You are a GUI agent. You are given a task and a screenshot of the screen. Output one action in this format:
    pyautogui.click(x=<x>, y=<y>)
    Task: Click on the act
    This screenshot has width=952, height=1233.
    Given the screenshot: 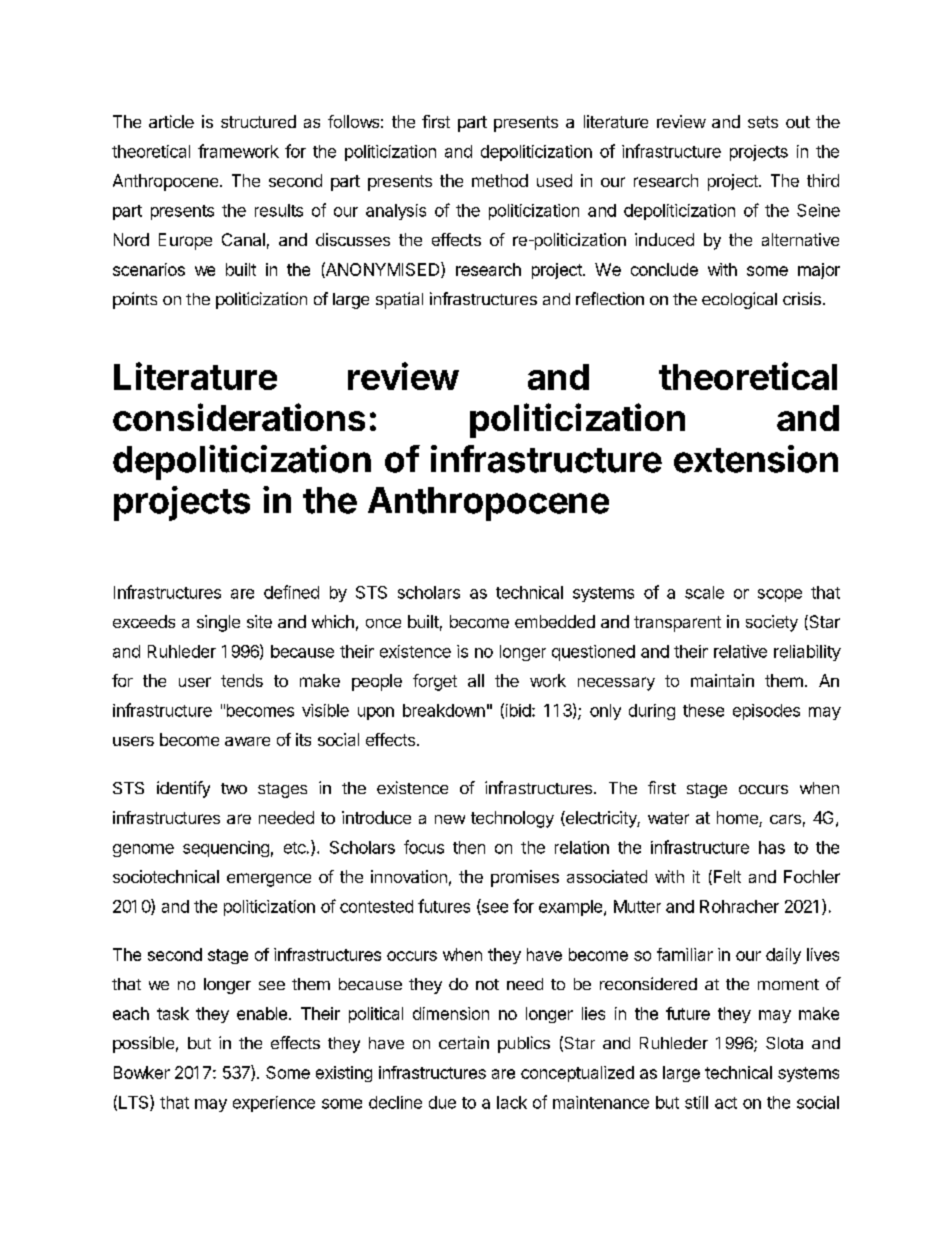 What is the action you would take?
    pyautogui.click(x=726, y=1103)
○ ○ ○ ○ ○ ○ ○
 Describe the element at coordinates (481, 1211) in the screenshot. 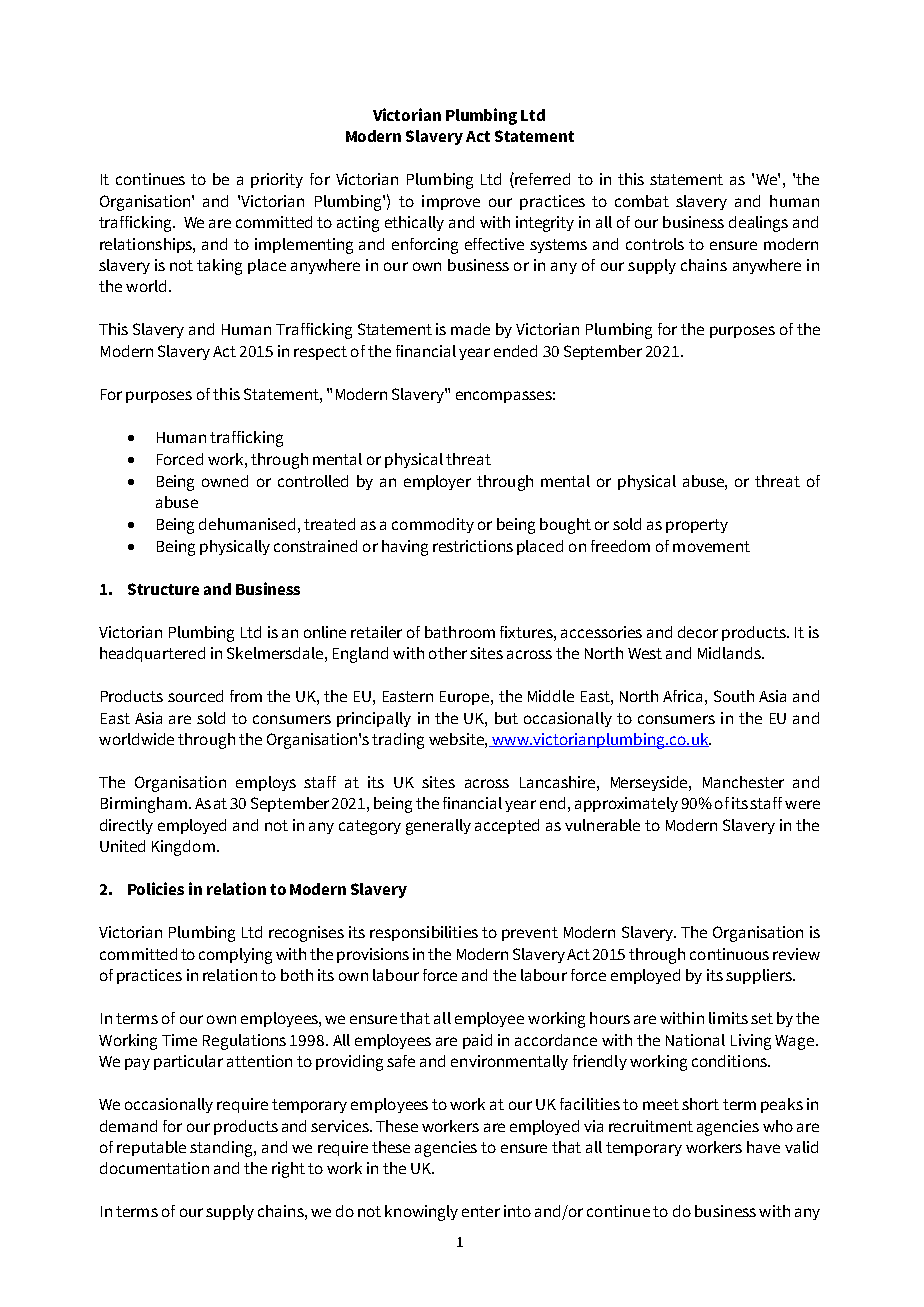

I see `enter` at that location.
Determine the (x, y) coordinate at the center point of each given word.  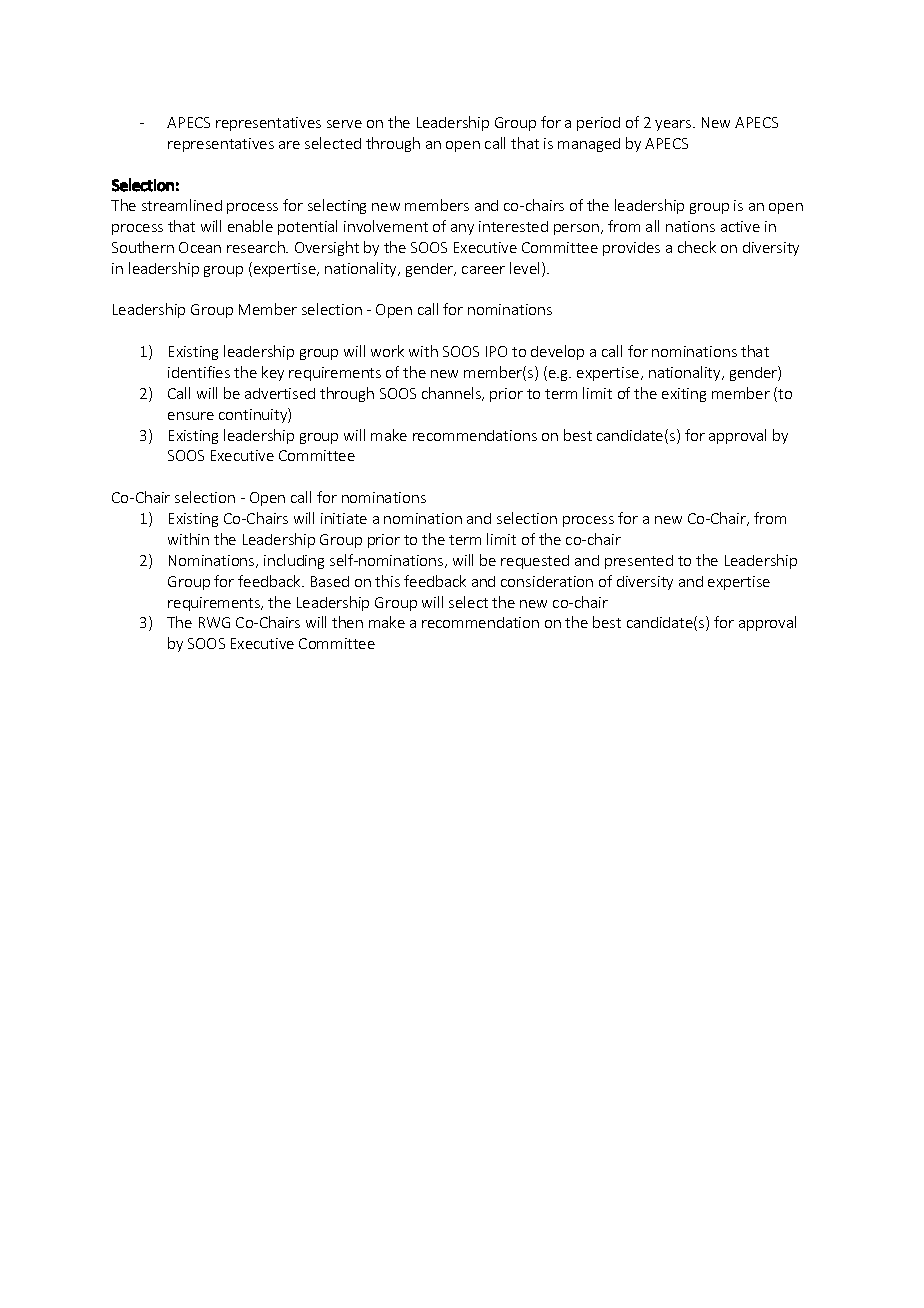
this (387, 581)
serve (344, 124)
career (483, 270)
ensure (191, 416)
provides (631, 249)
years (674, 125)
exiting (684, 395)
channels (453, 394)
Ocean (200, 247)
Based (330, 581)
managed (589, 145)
○ ○ ○ ○ ○ ○ ○
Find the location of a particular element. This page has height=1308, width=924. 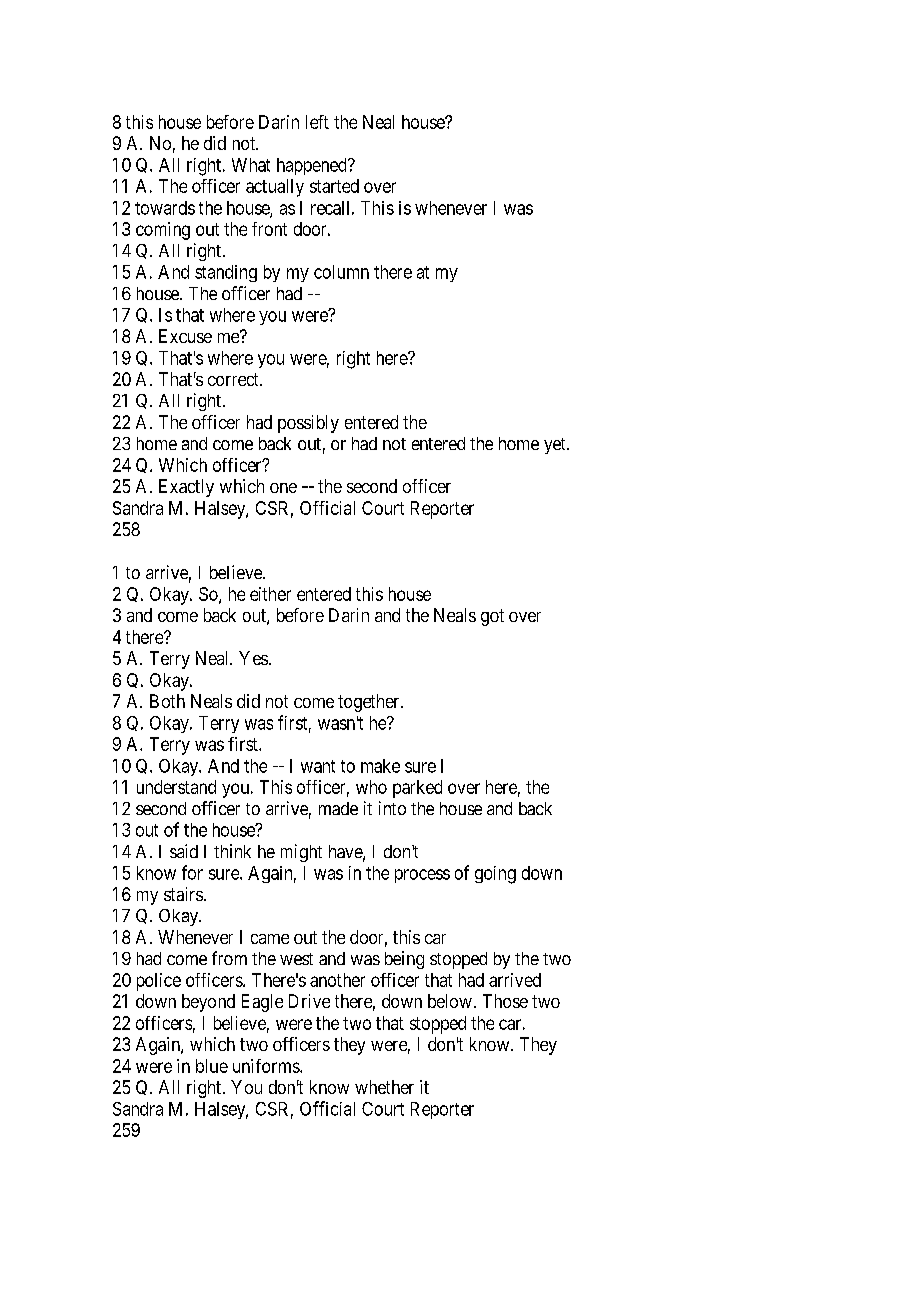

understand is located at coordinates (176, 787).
○ ○ ○ ○ ○ ○ ○
Bringe den Abschnitt von der Zeile mit „ensure (191, 416)“ bis einschließlich der Zeile mit „managed (589, 145)“ in die Form einer JSON-Liste von Strings, mit einem String pro Zeile. Leere Zeilen werden dabei weggelassen.

#### Die Antwort
[
  "ensure (191, 416)",
  "provides (631, 249)",
  "years (674, 125)",
  "exiting (684, 395)",
  "channels (453, 394)",
  "Ocean (200, 247)",
  "Based (330, 581)",
  "managed (589, 145)"
]